Online vessel trackers have noted the Presque Isle, Edwin H. Gott and Roger Blough hauling taconite iron ore on the lakes, but some observers have been asking why the popular Arthur M. Anderson was staying put in Toledo on Lake Erie.

Key Lakes Shipping, of Duluth, confirmed on Monday that the Anderson was doing the same thing as the Philip R. Clarke was doing in Toledo, and the John G. Munson and Edgar B. Speer in Sturgeon Bay, Wisconsin, and the Cason J. Callaway in Erie, Pennsylvania — getting crewed up and ready to start their seasons. Some of the fleet mates were fitting out, or testing, their winter repairs on the water.

Key Lakes operates the Great Lakes Fleet for Canadian National Railway. General Manager Ken Gerasimos confirmed that the Anderson and the rest of the still-idled ore boats in the fleet would start their seasons in the coming days.

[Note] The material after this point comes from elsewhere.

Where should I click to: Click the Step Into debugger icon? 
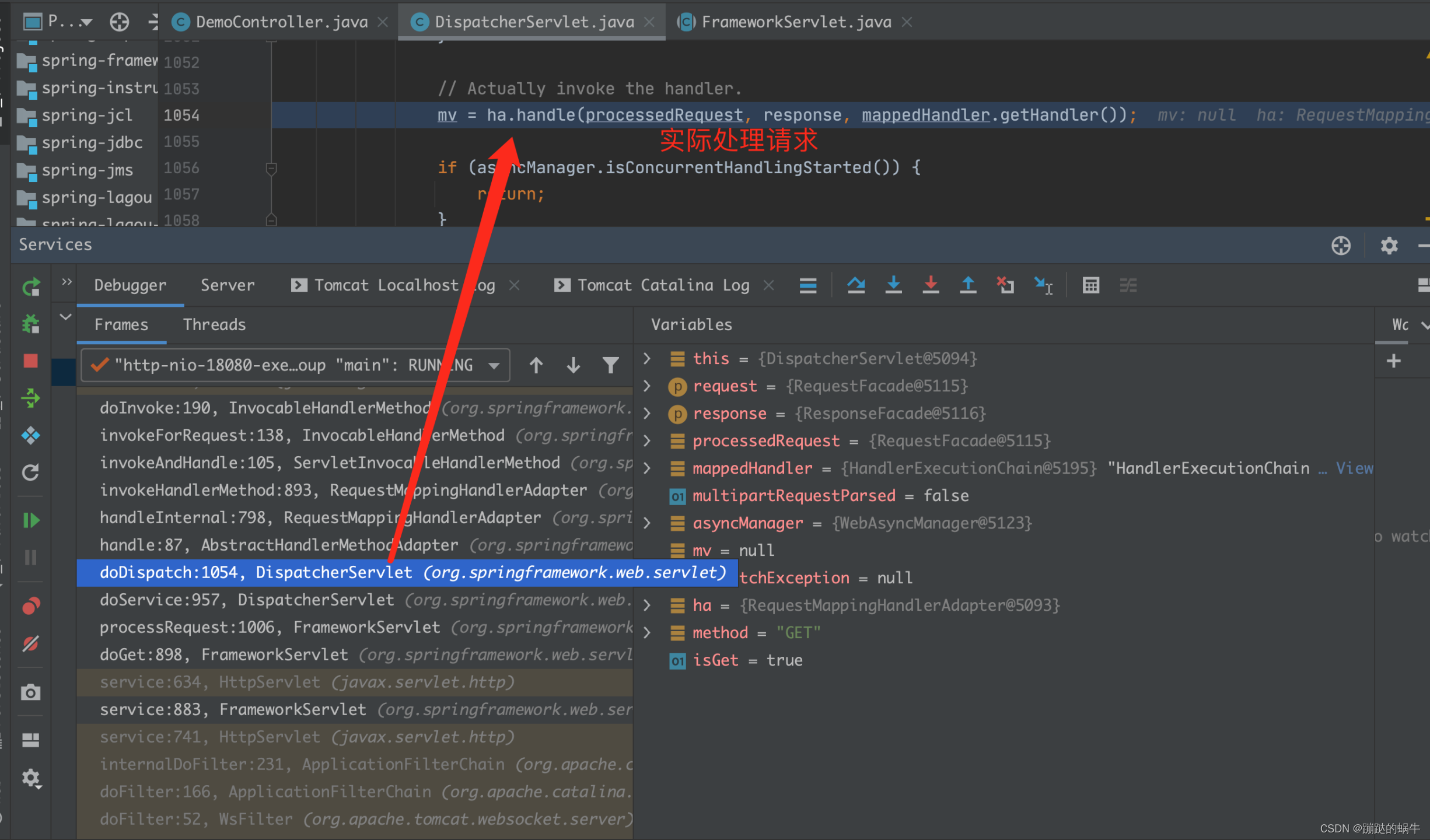click(893, 285)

What happens after that is anybody's guess. In a plummeting economy, some steel mills are slowing down and blast furnaces being shut down.

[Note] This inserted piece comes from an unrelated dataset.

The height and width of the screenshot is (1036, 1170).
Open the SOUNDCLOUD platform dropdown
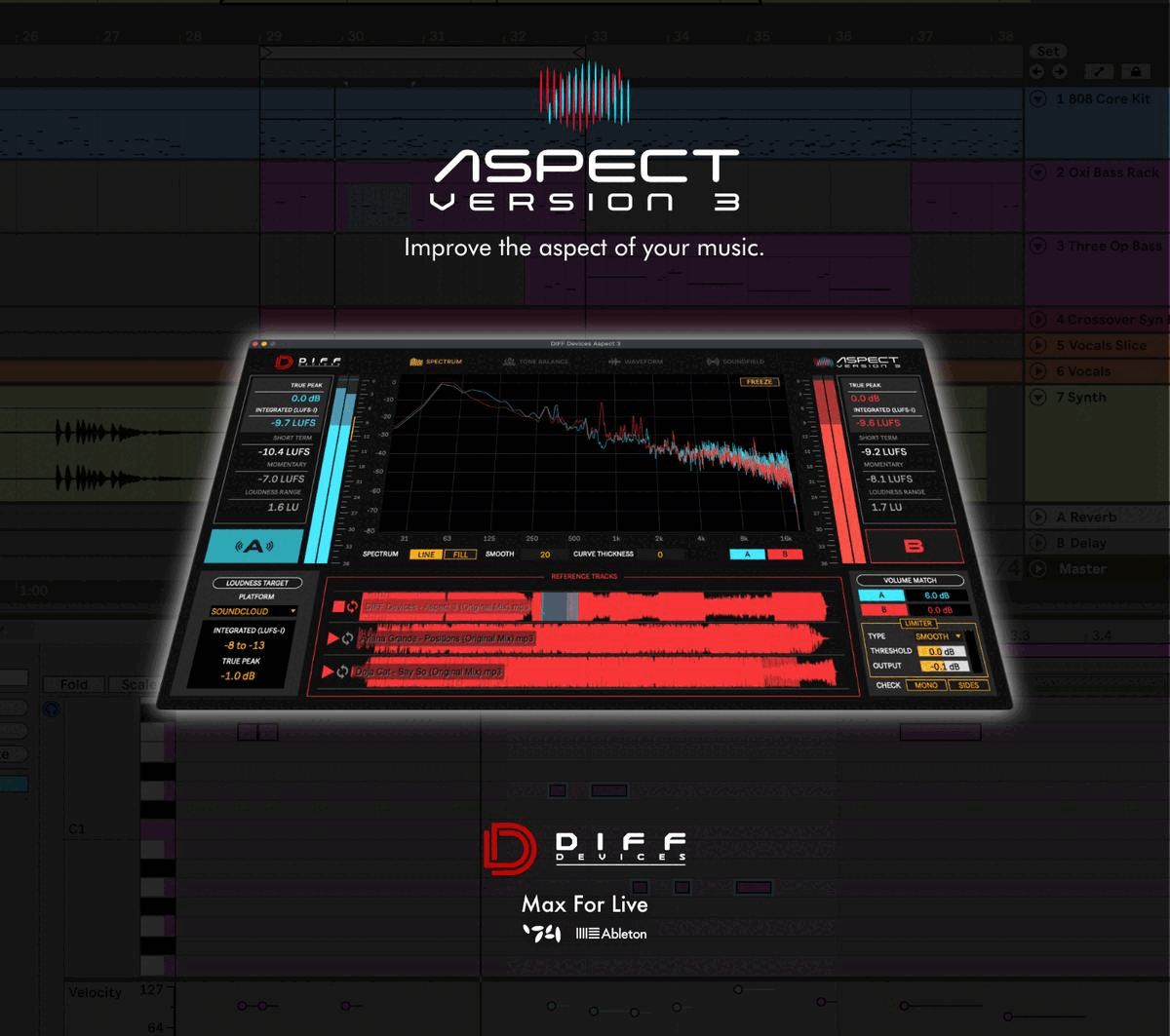coord(253,611)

Mills that chewed up their ore stockpiles through winter layup need replenishing. But if the mines slow, then it will be time to watch which, if any, ore boats go back to being moored along a long dock or tucked into a slip somewhere to wait out the economic storm.

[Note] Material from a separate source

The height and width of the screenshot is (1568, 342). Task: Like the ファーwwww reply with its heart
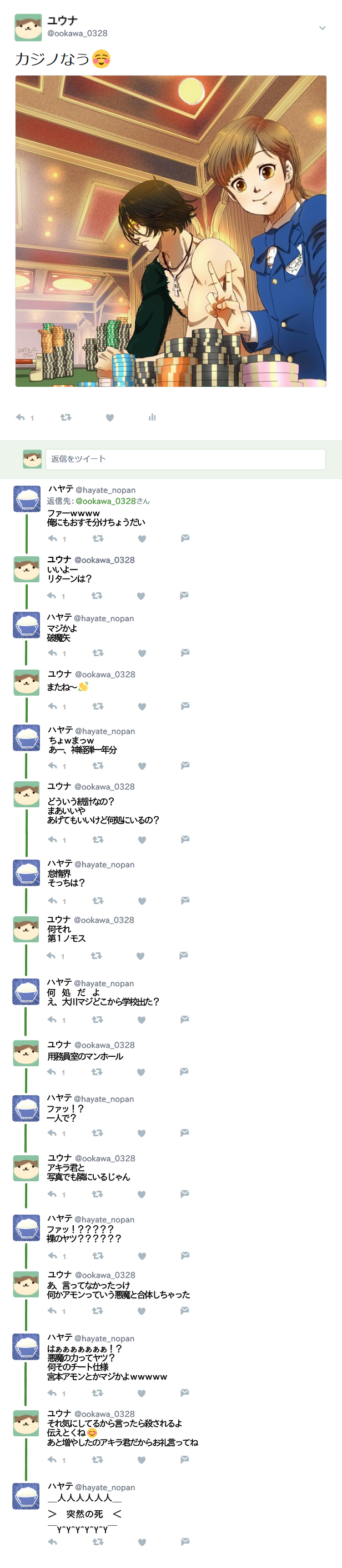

Jim Weakley, president of the Lake Carriers' Association, said most of the U.S.-flag ships have been operating since the Soo Locks opened in late March, and that there remains demand for iron ore, coal, stone and sand.

"This year, like every year, we have to replenish stockpiles, meet current demand and stockpile enough cargo to make it through next winter," Weakley said. "We adjust our ability to deliver cargo based on the demands of our customers. Hopefully, that means more boats will continue to sail and we will not see a need to lay up boats until next winter. Right now, we have no way of knowing how the season will develop."

As the leader atop a trade association, Weakley said he was sensitive to antitrust laws and reluctant to make predictive statements about market demands or vessel utilization.

"We can say, however, that we are a service industry and we strive to meet the demands of our customers," he said. "As long as our customers need our services, we will provide the boats to meet their demands."